Par son esthétique sombre et romantique (en noir et blanc) et son climat voluptueusement décadent, La frontière de l’aube rappelle l’univers d’Edgar Allan Poe. Non pas « modernisé » ou « actualisé », c’est entendu, l’imaginaire est hors du temps, et les accessoires qui semblent parfois devoir le soumettre à une temporalité définie ne sont que les indices de la porosité des  époques. Comme chez le poète américain (mais encore, chez tous les conteurs raffinés de la fin du XIXème siècle, Théophile Gaultier, Villiers de l’Isle-Adam, Nerval…), les êtres passionnés se consument et se contaminent ; l’amour, dont témoignent des spectres parés du désir comme d’un suaire, ne se mesure qu’à l’aune de la mort. La frontière de l’aube est un récit fracturé. Premier acte : la rencontre entre François (Louis Garrel) et Carole (Laura Smet), leur passion fulgurante (quoique conventionnellement proustienne, cf. la théorie des « essuie-glaces »). Rupture : le suicide de Carole. Deuxième acte : François s’épanouit auprès d’Eve (Clémentine Poidatz), il apprend vaillamment la « vie de couple ». Dans les interstices de ses doutes, de ses peurs, Carole revient, son fantôme – en est-ce un ? – mémoire des promesses, invitation à la fuite…

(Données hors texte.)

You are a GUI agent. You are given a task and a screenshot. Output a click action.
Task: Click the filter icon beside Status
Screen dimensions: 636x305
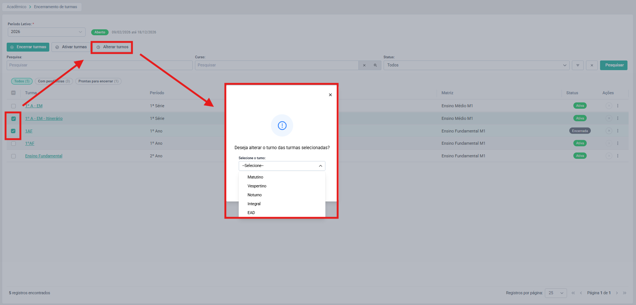point(577,65)
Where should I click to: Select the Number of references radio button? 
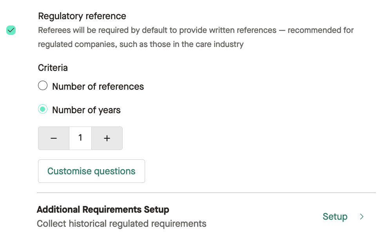coord(43,85)
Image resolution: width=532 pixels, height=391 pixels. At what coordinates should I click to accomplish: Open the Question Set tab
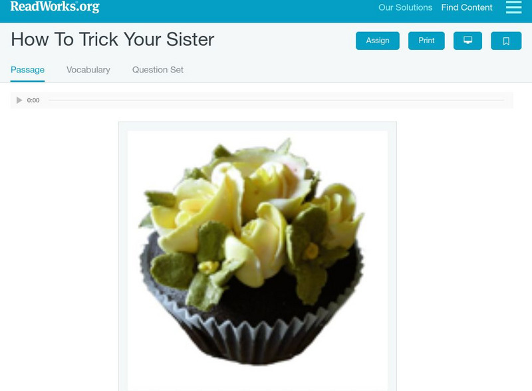(158, 70)
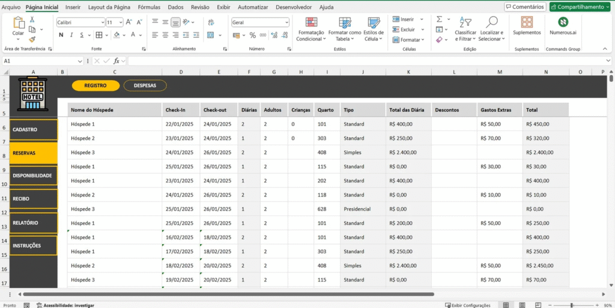Viewport: 615px width, 308px height.
Task: Switch to the Exibir ribbon tab
Action: point(223,7)
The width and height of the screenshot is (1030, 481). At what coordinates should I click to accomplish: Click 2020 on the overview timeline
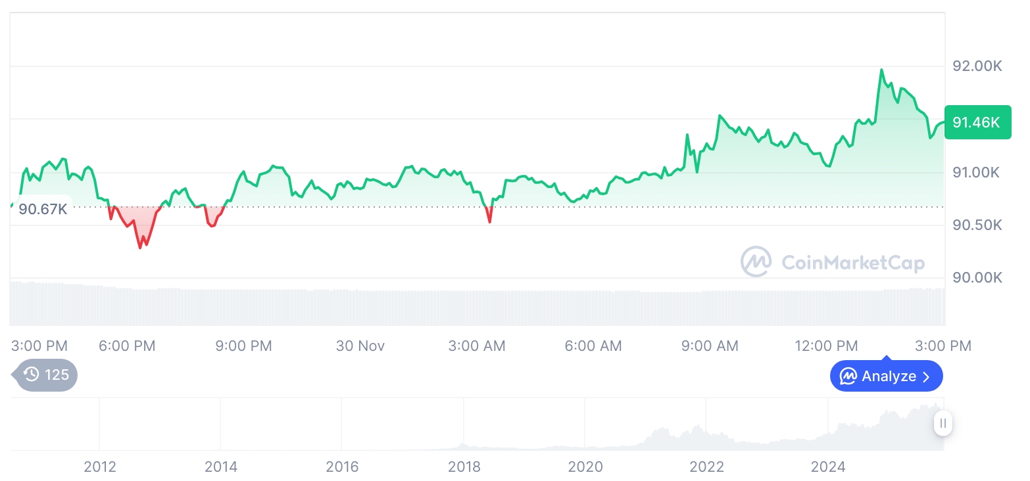pyautogui.click(x=585, y=467)
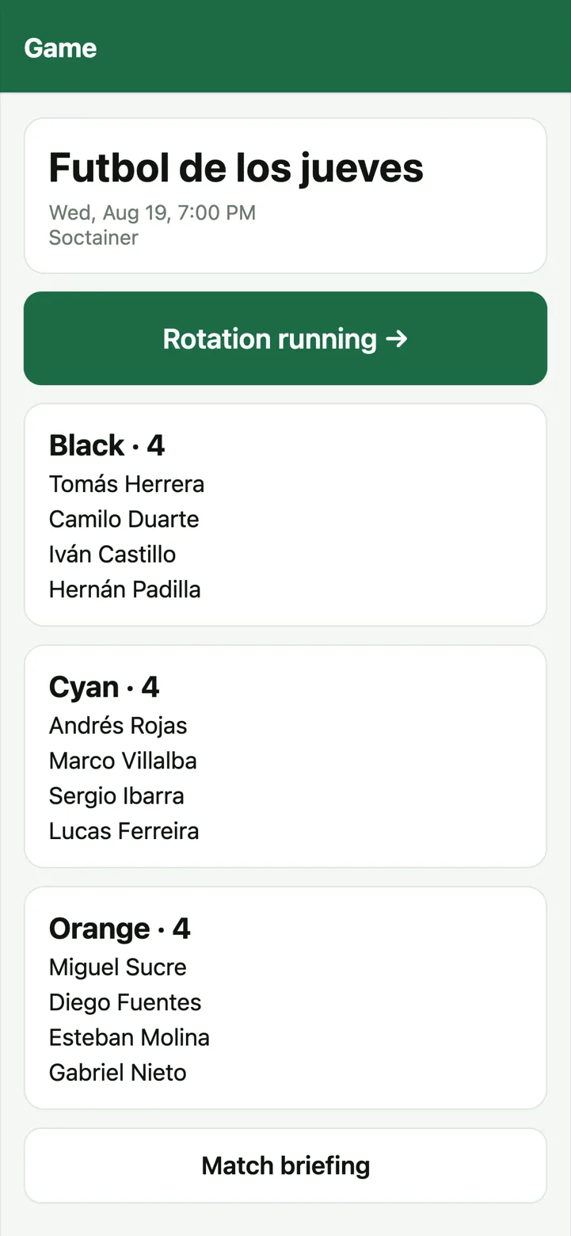Select the Game header title
The width and height of the screenshot is (571, 1236).
[x=60, y=48]
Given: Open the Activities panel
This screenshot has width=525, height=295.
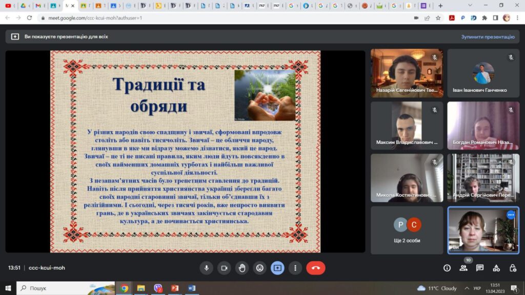Looking at the screenshot, I should pos(496,268).
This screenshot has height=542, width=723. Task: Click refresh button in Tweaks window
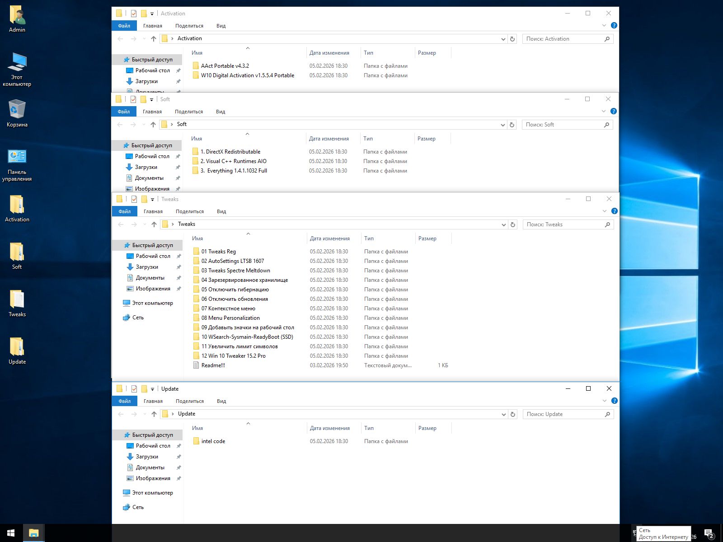pyautogui.click(x=513, y=224)
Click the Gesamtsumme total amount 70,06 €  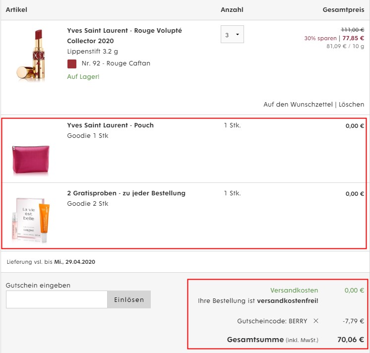(351, 340)
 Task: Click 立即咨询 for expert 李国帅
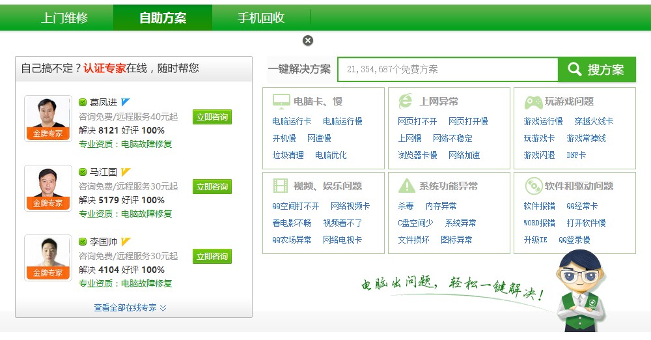point(212,257)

La stylisation du récit, et la caméra rivée sur les visages, loin de confiner les personnages à leur rôle tragique, définit, en profondeur, le cadre d’un mystère. Il est remarquable de constater à quel point une esthétique aussi raffinée peut provoquer, à rebours, une telle approximation dans les actes, produire tant d’incertitudes, de questions. S’il y a un au-delà, plus sûrement encore il y a un en deçà : on se couche, on rampe, on vacille, on tombe. Par accident ou volontairement ? Les questions les plus simples ouvrent des brèches, des plaies par lesquelles les amants transcendent leur finitude. Ne faisant qu’une seule prise, Philippe Garrel restitue la profusion énigmatique de l’instant, régénère la matrice du réel. Comment le spectateur pourrait-il se figurer une vérité qui échappe aux personnages eux-mêmes ? A leur disposition, ils n’ont que paroles creuses et gestes maladroits. François (qui est photographe) aime les images. Carole-l’actrice ou Carole-le-fantôme. La femme, de chair et d’angoisse, excède sa nonchalance. D’ailleurs, il ne s’agit pas de l’envisager sous un angle moral, ni même d’en faire un pâle héros romantique, mais, alors que la photographie du film tend clairement à cette idéalisation, de révéler son inconsistance, de l’épuiser jusqu’à la transparence. Originellement, la tragédie qui vise à éveiller un sentiment métaphysique, ne cherche pas à affliger. La frontière de l’aube ne se réduit évidemment pas au conflit amoureux. De l’intérieur, insidieusement, l’imaginaire que le film ressuscite, fissure les apparences, faits et rêves confondus, et propage une angoisse définitivement insoluble.